TOKYO: Japan’s foreign ministry has said Japanese and Chinese experts held talks in China on treated wastewater from the stricken Fukushima nuclear plant.

Japan and China have been at loggerheads over the discharge of the wastewater, which was used to cool the reactors after the 2011 meltdown.

This was the first such dialogue to be announced since Tokyo began releasing the water into the ocean last year. Japan insists it has been safely treated, but China has criticised the release and banned Japanese seafood imports.

A dialogue between Japanese and Chinese experts on the discharge of treated water into the ocean (by the Fukushima plant) was held to exchange views on technical matters, Tokyo’s foreign ministry said in a statement.

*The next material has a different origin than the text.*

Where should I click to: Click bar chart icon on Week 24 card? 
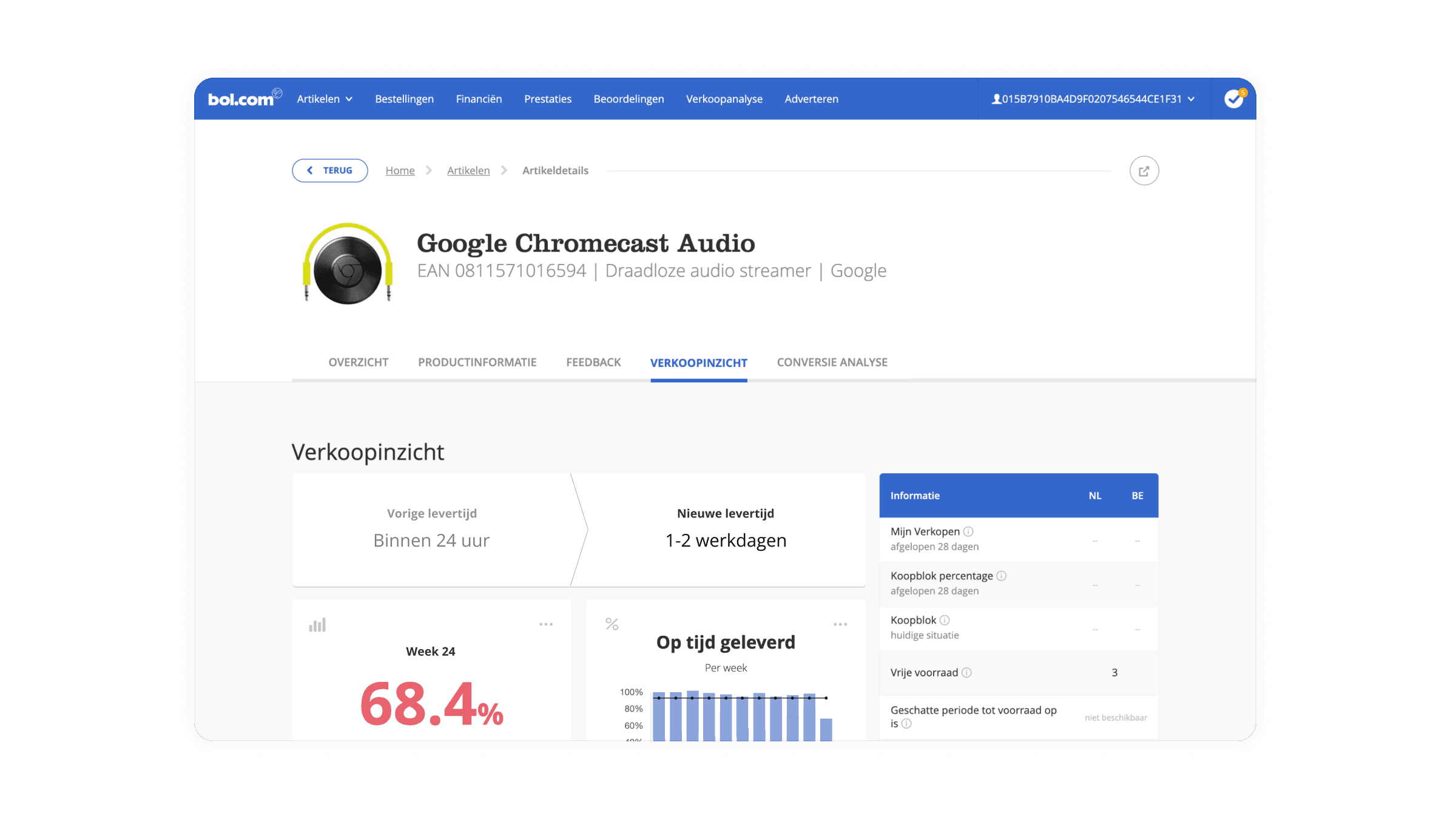[x=317, y=625]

The announcement comes after Japanese Prime Minister Fumio Kishida met Chinese President Xi Jinping in November last year and said science-based discussions would take place at the expert level.

Japan began gradually discharging some of the 1.34 million tonnes of wastewater that have accumulated since the disaster into the Pacific in August, sparking a diplomatic row with China and Russia, both of which banned seafood imports.

China has accused Tokyo of treating the sea as a “sewer”, but Japan insists the discharge is safe, a view backed by the UN atomic agency.

Kishida called on China at the November Asia-Pacific summit in San Francisco to make an “objective judgment” on the safety of Japan’s seafood, which is a major industry in the country.

Japan began releasing the treated wastewater because the nuclear facility was running out of space to build more water tanks, and it needed to make room for the much more hazardous task of removing radioactive fuel and rubble from the three stricken reactors.